Pemerintah Tokyo, Jepang akan menerapkan sistem kerja empat hari dalam sepekan bagi pegawai negeri mulai April mendatang. Kebijakan ini bertujuan membantu para ibu bekerja sekaligus meningkatkan angka kelahiran yang mencapai rekor terendah.
Melansir CNN International, kebijakan baru tersebut membuat pegawai negeri dapat menikmati tiga hari libur setiap pekan. Selain itu, orang tua dengan anak di kelas satu hingga tiga sekolah dasar dapat memilih untuk pulang lebih awal dengan konsekuensi pemotongan sebagian gaji.
Gubernur Tokyo Yuriko Koike menyatakan, kebijakan ini akan memberikan fleksibilitas dalam pola kerja. “Kini adalah waktu bagi Tokyo untuk melindungi dan meningkatkan kehidupan, mata pencaharian, serta perekonomian masyarakat di tengah tantangan besar yang dihadapi bangsa ini,” ungkap Koike dalam pidatonya, dikutip Sabtu (7/12/2024).
Angka kelahiran Jepang terus menurun dan mencetak rekor baru pada Juni lalu, meskipun berbagai upaya pemerintah telah dilakukan. Tahun lalu, hanya tercatat 727.277 kelahiran dengan tingkat fertilitas 1,2 anak per perempuan, jauh di bawah angka ideal 2,1 untuk menjaga stabilitas populasi.
Pemerintah Jepang gencar mendorong kebijakan “sekarang atau tidak sama sekali” guna mengatasi krisis populasi. Kebijakan ini mencakup dorongan bagi pria untuk mengambil cuti ayah dan perbaikan kondisi kerja di berbagai daerah.
Sosiolog menyebut budaya kerja Jepang yang keras sebagai salah satu penyebab rendahnya angka kelahiran. Jam kerja yang melelahkan sering kali memicu masalah kesehatan, bahkan dalam kasus ekstrem dapat menyebabkan “karoshi” atau kematian akibat kerja berlebihan.
Perempuan di Jepang kerap menghadapi tekanan untuk memilih antara karier atau keluarga. Budaya lembur yang kuat membuat kehamilan dan pengasuhan anak menjadi tantangan besar, terlebih dengan kesenjangan partisipasi tenaga kerja antara pria dan wanita yang mencapai 17% tahun lalu, menurut Bank Dunia.

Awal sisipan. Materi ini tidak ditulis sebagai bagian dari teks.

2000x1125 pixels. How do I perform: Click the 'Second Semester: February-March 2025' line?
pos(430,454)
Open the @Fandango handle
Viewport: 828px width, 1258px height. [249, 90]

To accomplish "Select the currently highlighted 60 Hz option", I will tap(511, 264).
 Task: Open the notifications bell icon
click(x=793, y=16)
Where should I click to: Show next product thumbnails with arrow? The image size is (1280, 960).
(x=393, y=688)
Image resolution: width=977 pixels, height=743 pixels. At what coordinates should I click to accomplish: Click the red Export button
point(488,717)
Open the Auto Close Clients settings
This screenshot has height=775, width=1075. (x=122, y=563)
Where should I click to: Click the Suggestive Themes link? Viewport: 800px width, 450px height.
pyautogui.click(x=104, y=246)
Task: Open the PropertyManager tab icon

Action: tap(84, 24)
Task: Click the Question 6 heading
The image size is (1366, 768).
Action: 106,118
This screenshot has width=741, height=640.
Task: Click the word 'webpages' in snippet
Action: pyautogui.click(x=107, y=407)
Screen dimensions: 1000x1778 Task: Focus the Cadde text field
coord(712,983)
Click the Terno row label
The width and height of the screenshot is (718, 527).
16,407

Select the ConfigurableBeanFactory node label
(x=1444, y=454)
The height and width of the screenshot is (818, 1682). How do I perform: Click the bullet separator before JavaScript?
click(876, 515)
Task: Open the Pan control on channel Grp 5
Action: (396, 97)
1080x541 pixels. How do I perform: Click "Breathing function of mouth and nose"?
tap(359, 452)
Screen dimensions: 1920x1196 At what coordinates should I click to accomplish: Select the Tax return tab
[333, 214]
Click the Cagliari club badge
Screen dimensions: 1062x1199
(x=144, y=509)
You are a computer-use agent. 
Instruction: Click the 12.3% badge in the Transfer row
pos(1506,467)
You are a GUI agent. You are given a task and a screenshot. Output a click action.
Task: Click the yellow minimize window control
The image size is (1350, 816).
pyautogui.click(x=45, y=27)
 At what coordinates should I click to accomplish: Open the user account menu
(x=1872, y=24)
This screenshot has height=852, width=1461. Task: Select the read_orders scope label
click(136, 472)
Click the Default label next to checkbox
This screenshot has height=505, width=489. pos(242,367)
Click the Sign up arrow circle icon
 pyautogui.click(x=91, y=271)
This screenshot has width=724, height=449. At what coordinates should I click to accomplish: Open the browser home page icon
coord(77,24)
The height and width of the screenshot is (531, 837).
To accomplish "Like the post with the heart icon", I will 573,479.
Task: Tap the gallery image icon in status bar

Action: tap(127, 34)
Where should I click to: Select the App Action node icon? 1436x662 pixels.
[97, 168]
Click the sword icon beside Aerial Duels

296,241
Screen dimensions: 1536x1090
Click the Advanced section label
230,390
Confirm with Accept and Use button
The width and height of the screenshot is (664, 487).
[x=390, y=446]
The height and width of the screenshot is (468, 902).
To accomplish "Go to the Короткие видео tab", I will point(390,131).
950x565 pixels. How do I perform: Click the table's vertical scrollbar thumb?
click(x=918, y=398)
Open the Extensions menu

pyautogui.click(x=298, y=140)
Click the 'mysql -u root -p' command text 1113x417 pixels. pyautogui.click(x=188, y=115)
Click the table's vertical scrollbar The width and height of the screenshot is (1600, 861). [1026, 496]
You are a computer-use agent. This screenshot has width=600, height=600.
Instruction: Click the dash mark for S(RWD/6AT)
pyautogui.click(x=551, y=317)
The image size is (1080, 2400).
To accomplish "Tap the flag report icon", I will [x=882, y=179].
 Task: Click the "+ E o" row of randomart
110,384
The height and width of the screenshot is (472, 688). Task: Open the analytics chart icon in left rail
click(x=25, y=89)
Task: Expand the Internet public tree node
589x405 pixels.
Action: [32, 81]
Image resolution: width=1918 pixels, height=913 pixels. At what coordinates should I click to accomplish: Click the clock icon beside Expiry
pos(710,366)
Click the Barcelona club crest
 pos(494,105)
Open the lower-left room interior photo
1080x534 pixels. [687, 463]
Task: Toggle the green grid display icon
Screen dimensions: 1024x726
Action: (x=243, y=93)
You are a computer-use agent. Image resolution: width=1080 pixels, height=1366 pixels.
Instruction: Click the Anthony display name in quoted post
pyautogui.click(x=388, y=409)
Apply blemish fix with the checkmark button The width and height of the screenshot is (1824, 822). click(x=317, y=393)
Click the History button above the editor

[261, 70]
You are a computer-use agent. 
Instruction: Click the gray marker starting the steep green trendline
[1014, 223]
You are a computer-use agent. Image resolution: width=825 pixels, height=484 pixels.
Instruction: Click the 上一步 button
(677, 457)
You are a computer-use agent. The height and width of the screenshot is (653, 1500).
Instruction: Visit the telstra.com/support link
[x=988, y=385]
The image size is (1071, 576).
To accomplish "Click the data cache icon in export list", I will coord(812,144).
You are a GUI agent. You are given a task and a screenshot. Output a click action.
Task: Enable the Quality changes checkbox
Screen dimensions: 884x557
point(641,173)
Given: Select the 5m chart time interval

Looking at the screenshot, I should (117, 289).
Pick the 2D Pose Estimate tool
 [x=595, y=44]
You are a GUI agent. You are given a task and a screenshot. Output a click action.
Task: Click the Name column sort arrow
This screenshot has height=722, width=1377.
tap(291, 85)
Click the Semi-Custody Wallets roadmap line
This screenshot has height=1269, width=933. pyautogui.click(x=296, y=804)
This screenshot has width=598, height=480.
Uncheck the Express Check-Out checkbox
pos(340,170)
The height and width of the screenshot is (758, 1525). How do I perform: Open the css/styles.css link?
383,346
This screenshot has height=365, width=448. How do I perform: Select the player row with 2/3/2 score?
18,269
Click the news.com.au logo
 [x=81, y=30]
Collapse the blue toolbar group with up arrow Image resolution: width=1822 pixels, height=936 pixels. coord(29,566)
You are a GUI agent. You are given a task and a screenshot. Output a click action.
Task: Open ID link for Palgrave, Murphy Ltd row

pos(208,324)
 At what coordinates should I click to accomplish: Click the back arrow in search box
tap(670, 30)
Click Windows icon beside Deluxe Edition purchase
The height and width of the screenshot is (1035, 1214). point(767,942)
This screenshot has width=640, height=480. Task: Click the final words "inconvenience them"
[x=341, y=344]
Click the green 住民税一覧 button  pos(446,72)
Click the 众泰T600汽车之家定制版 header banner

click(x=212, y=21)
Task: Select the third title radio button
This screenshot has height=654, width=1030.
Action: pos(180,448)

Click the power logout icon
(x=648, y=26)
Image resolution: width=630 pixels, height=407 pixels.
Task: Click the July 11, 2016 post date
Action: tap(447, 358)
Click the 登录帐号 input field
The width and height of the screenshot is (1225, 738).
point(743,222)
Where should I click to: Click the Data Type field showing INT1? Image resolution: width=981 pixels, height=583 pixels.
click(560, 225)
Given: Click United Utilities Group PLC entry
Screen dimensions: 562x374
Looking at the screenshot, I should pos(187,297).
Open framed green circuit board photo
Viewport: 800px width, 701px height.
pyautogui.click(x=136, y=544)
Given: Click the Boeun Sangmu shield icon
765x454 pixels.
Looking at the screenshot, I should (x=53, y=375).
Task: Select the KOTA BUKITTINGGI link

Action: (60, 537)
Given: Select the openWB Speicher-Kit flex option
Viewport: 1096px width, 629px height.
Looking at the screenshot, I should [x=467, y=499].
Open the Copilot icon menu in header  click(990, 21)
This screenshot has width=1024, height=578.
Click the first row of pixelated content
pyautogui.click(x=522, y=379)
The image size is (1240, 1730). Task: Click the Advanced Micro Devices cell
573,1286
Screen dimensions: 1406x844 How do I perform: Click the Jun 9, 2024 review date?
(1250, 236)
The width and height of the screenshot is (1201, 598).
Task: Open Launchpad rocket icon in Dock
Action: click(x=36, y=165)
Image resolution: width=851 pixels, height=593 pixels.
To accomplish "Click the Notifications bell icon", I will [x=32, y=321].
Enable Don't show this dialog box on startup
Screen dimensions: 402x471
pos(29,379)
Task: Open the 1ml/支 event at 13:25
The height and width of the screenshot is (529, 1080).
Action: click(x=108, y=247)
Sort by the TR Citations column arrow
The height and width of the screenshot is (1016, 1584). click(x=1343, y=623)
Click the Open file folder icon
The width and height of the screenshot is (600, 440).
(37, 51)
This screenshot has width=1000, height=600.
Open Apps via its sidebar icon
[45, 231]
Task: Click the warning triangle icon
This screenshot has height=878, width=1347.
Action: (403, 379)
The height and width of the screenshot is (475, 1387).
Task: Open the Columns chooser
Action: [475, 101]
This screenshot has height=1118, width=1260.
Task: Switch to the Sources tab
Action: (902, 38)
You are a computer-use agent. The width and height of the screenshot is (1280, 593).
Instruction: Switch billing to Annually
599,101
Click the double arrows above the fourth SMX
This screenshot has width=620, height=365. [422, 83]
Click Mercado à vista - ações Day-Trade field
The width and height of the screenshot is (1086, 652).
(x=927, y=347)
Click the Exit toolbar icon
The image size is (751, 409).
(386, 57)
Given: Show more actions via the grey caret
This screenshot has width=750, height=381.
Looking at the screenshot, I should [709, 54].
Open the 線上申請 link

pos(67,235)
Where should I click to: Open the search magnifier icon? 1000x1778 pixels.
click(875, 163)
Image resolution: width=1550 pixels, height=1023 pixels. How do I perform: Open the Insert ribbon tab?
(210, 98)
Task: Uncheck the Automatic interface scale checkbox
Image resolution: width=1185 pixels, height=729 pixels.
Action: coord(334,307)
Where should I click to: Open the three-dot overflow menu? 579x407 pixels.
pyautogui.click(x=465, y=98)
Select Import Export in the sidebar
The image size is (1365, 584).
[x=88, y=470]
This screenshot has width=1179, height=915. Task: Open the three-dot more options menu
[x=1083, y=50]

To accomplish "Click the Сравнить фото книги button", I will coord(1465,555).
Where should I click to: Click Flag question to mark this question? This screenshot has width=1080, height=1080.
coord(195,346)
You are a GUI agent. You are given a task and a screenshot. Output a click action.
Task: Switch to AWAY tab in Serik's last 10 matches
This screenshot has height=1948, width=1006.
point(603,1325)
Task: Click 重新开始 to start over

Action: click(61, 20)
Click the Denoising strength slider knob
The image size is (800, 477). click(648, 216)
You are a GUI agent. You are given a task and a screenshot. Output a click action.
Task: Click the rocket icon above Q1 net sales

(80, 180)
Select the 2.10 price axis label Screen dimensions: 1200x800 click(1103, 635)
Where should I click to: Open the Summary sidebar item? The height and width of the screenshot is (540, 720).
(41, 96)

Sistem kerja empat hari ini menarik perhatian negara-negara Barat yang mulai menguji jam kerja lebih singkat demi keseimbangan kerja dan kehidupan. Studi menunjukkan langkah ini dapat meningkatkan produktivitas dan kesejahteraan pekerja.
Namun, di Jepang, gagasan ini masih dianggap radikal karena budaya kerja yang mengaitkan loyalitas dengan waktu di kantor. Tokyo bukan satu-satunya yang menerapkan kebijakan ramah keluarga, karena sebelumnya Singapura juga memperkenalkan panduan baru untuk fleksibilitas kerja.